* **TASK INSTRUCTIONS**
Skip all pictures; return exactly the lines from the one containing "You are a computer-use" through the end of the data.

* **Items from a dataset**
****************************************
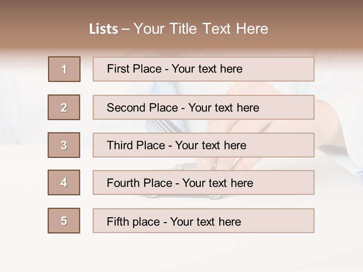The height and width of the screenshot is (272, 363).
Task: Click the bold word "Lists" in the title
Action: pyautogui.click(x=103, y=29)
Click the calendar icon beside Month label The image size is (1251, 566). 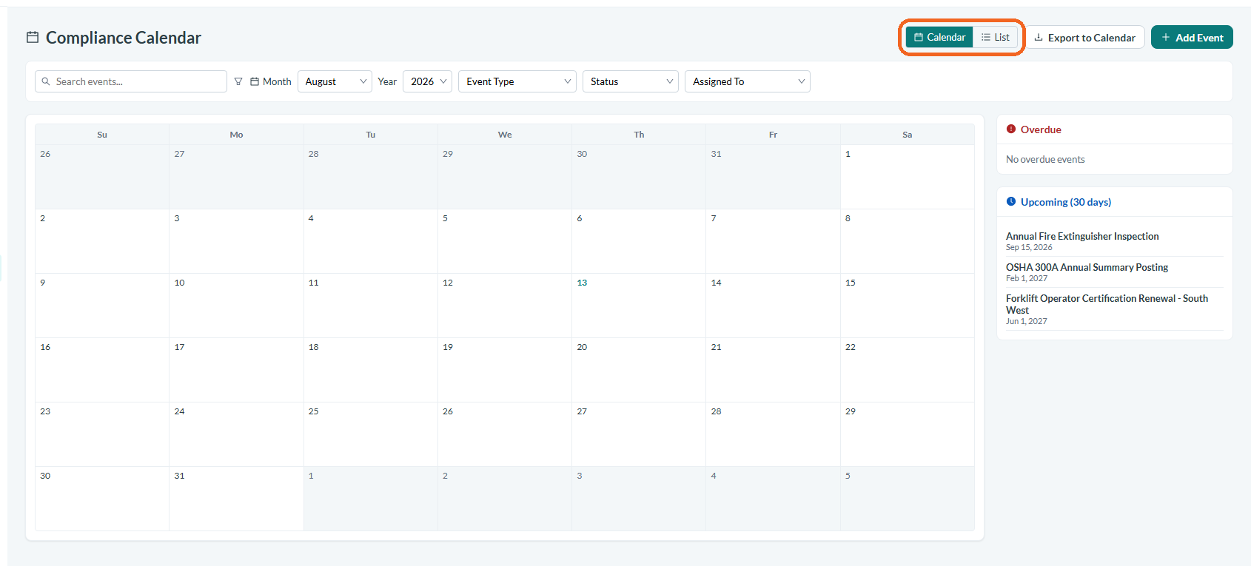click(255, 81)
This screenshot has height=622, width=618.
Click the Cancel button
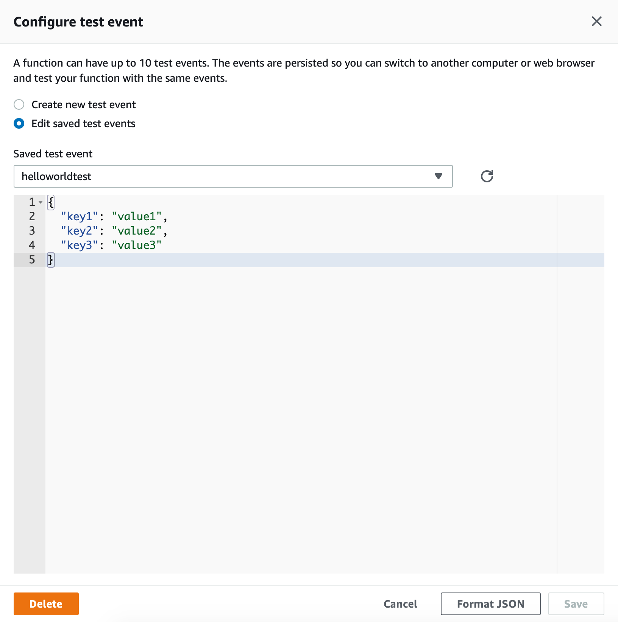[400, 604]
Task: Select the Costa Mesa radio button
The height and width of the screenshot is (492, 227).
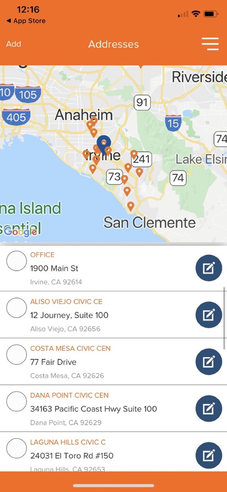Action: coord(17,355)
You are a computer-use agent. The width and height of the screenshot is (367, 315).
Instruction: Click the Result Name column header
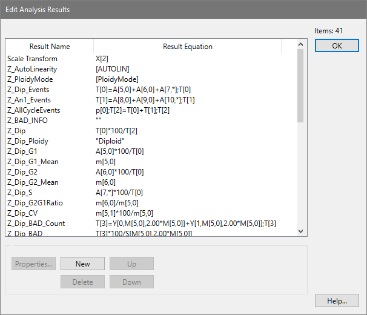50,47
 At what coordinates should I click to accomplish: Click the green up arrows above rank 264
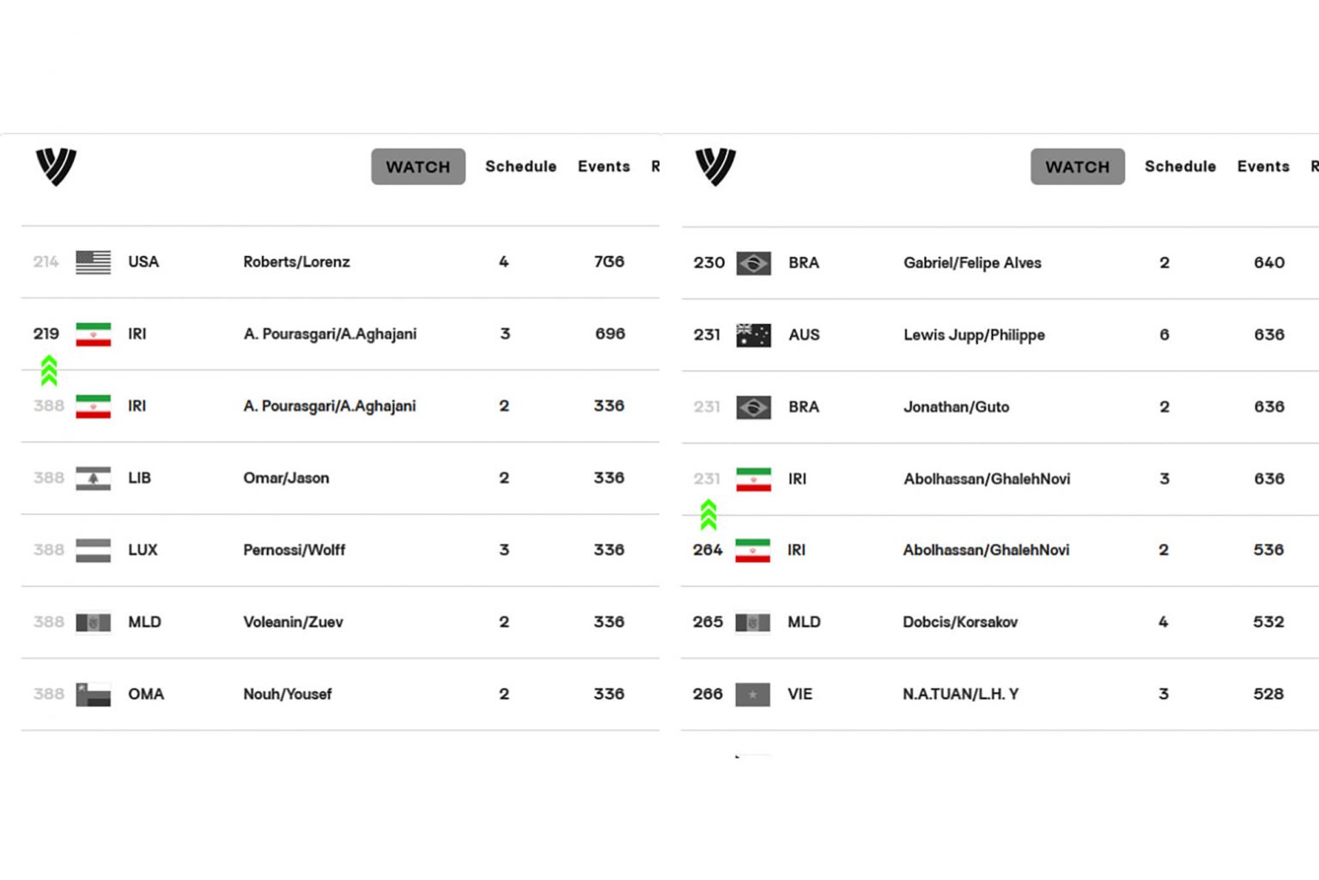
****************************************
* **TASK RESPONSE**
You are a computer-use agent. The width and height of the screenshot is (367, 315).
Instruction: Click the Result Name column header
50,47
 At what coordinates should I click to accomplish: Click the green up arrows above rank 264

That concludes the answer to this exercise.